If you are waiting for a decrease in mortgage rates to about 3 % to buy a house, do not keep your breath. The mortgage rates will decrease anywhere near the levels of this epidemic era.Unrealistic“A Zillow The economist recently said.
But not all hope is lost in the American housing market, at least according to an economist. Bob Schwartz, senior economists with Oxford EconomicsHe said luck While there is “no quantitative measurable rate” that would cause more home sales, a 1 % decrease in mortgage rates to less than 6 % should be “sufficient from incentives” for at least some current homeowners to sell their homes and “trade”.
One of the main factors to maintain Frozen American housing market It is the mortgage rates. During the epidemic, buyers were imprisoned at a mortgage rate under 3 %. But now that the mortgage rates are hovering between 6 % and 7 %, current Homeowners have a little incentive To sell their current homes or “trade”, says Schwartz, or reduce their size. New buyers are also resistant to high mortgage rates, which have seen in modern memory.
In fact, the percentage of mortgages suspended at a rate above 6 % has multiplied more than twice since 2021, according to Zarstz, but this figure is still less than 20 %. More than 50 % of suspended real estate loans have rates of 3 % to 4 %.
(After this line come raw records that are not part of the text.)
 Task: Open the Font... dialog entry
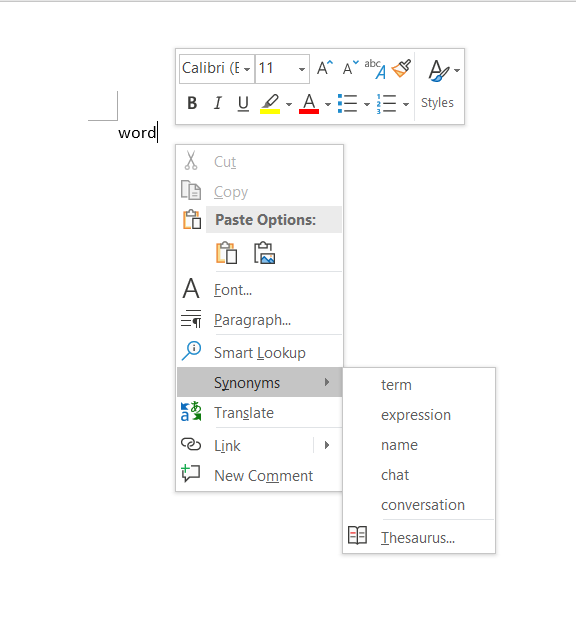click(259, 290)
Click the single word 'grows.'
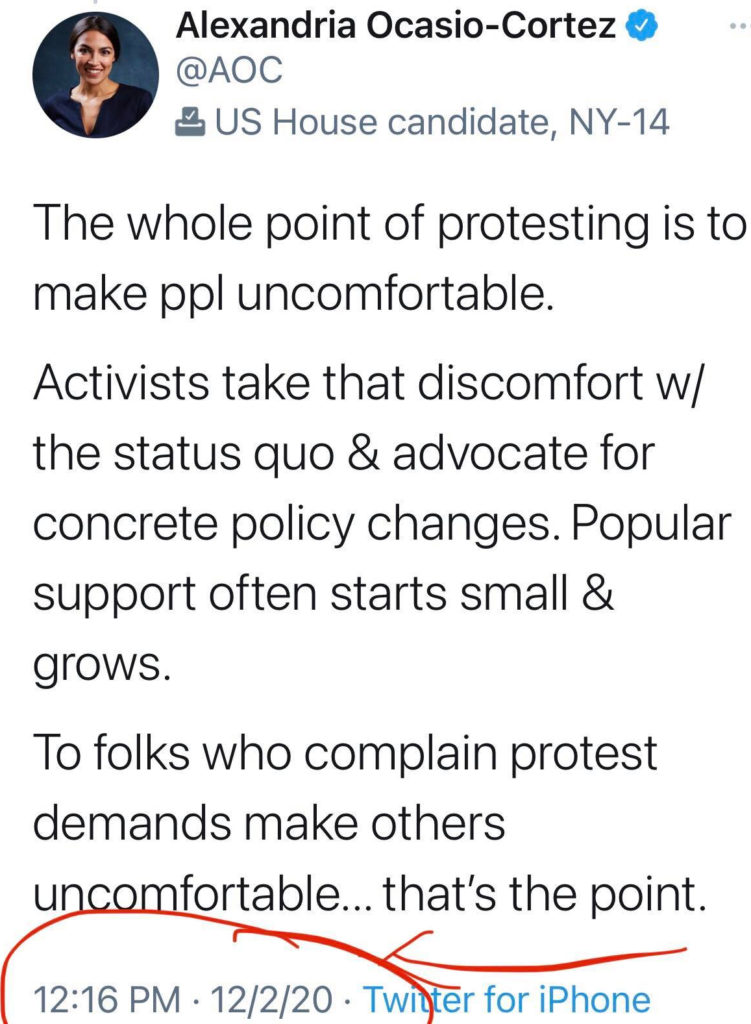This screenshot has width=751, height=1024. coord(102,666)
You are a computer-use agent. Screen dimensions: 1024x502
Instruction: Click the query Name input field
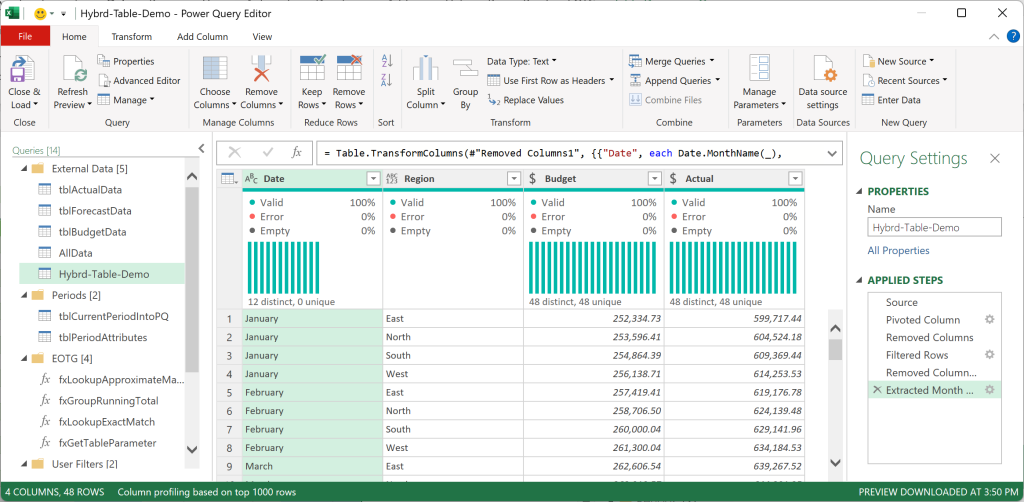coord(934,227)
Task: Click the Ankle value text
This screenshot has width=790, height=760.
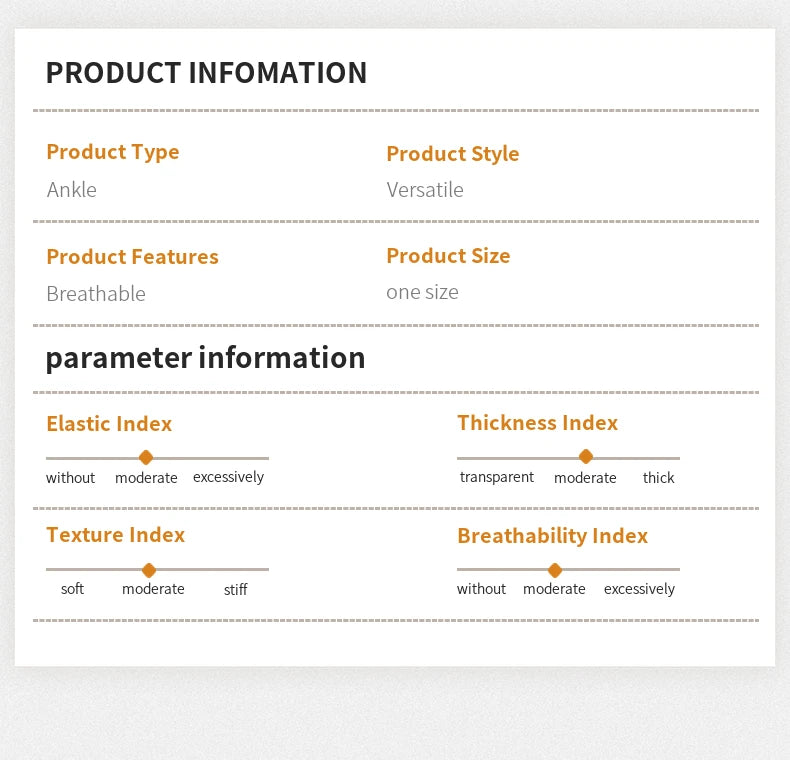Action: point(72,189)
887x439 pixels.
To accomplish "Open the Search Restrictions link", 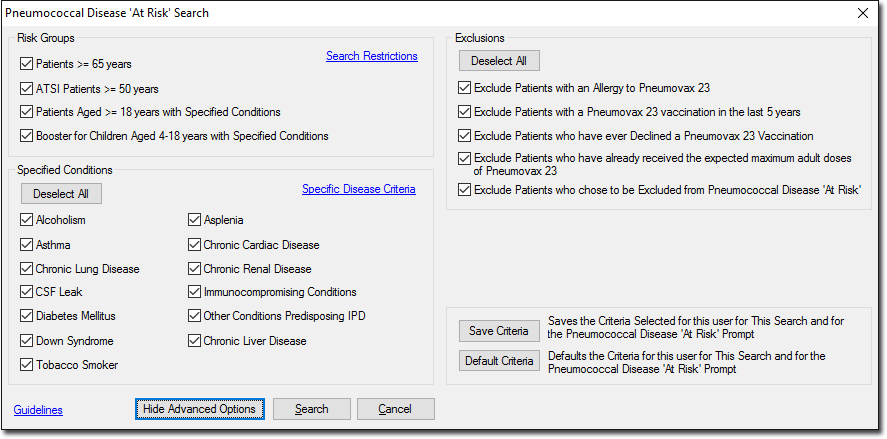I will pos(372,56).
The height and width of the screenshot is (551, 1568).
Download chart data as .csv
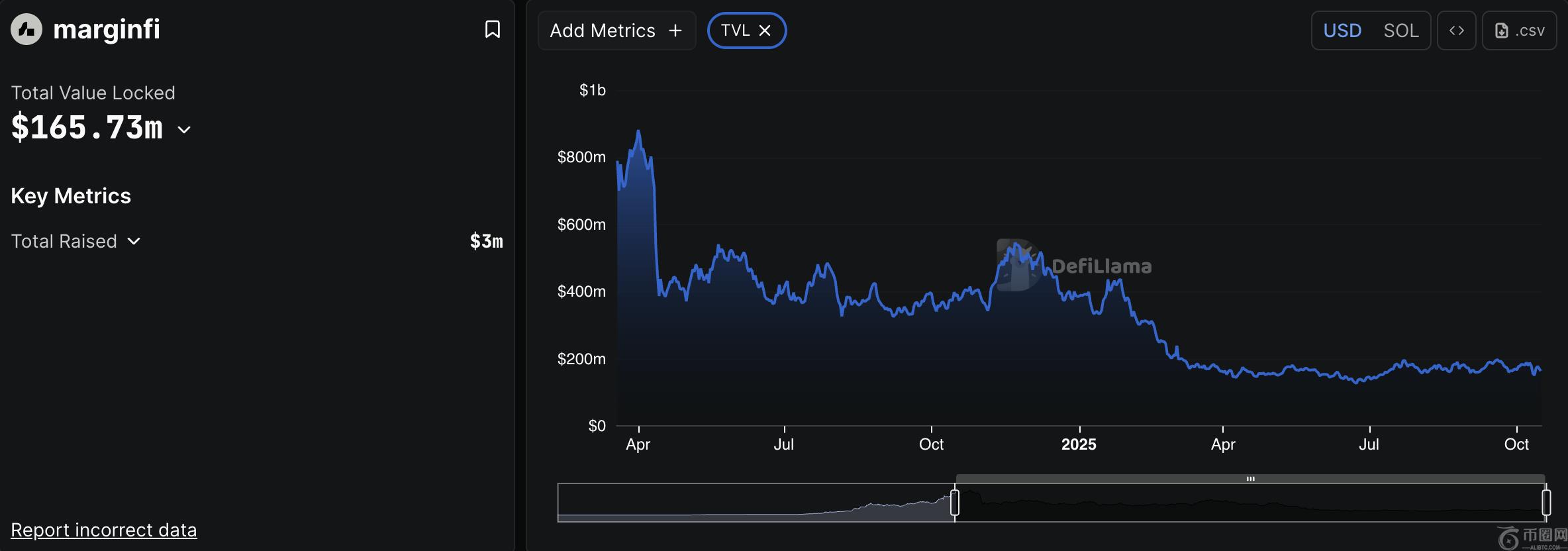pyautogui.click(x=1519, y=30)
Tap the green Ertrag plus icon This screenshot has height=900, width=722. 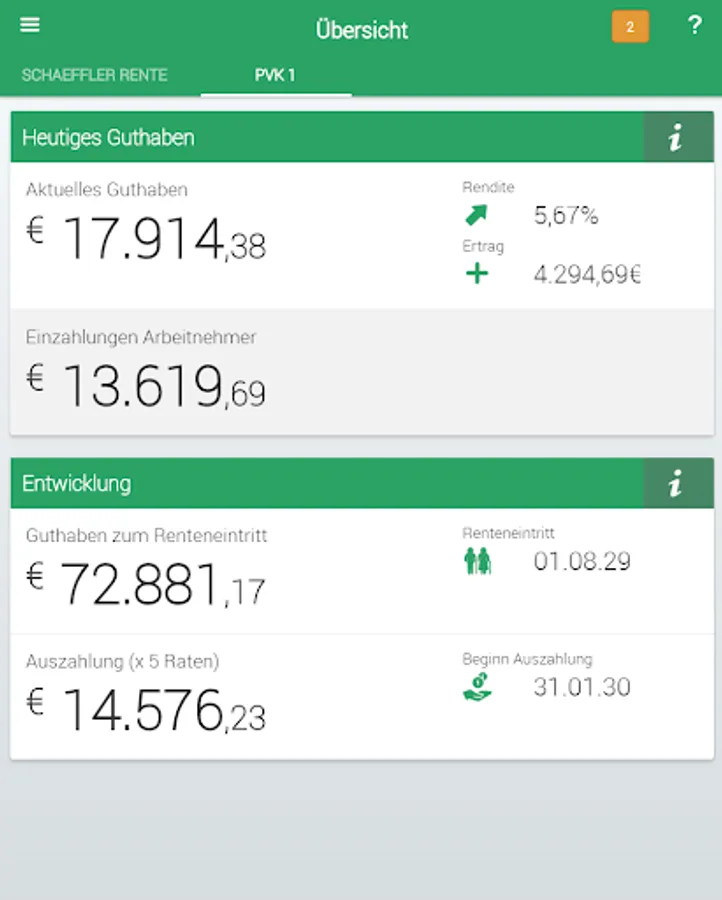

While Schwartz said luck The mortgage rates will have to “significantly decrease” from the current 6.63 % to transport the masses of homeowners from side lines and put their homes for sale, can encourage the smallest decrease of enough people to do so.
“The housing market will be the largest beneficiary of the low prices because they will open the frozen sales by homeowners who are visiting the low -price real estate loans made in the next decade of the great stagnation,” Schwartz wrote in the August 8 note.
Other recent reports also showed the lack of faith in real estate mortgage rates that decrease to the levels of the epidemic and how other housing market factors play in concerns the ability to afford housing costs in the United States. The Zillow report showed a 0 % mortgage rate In some American cities, it will not be enough to make housing affordable because home prices are still very high; It has risen more than 50 % since the beginning of the epidemic.
The high prices of homes “is the greatest obstacle”, Michel Griffiths, a luxury real estate broker with Douglas Eliman, based in New York City, previously informed luck.
Griffin said: “The stock is narrow and the competition is high, and therefore the cost of the property itself is what keeps most of the buyers on the margin,” Griffin said.
Re -financing and mortgage expectations in the future
While low mortgage rates may encourage explicit sales, Schwartz said luck Another possible scenario is that current homeowners are funding to a lower rate. Although this may not dissolve the frozen housing market as much as the Americans may hope, this may be good for the economy in other ways.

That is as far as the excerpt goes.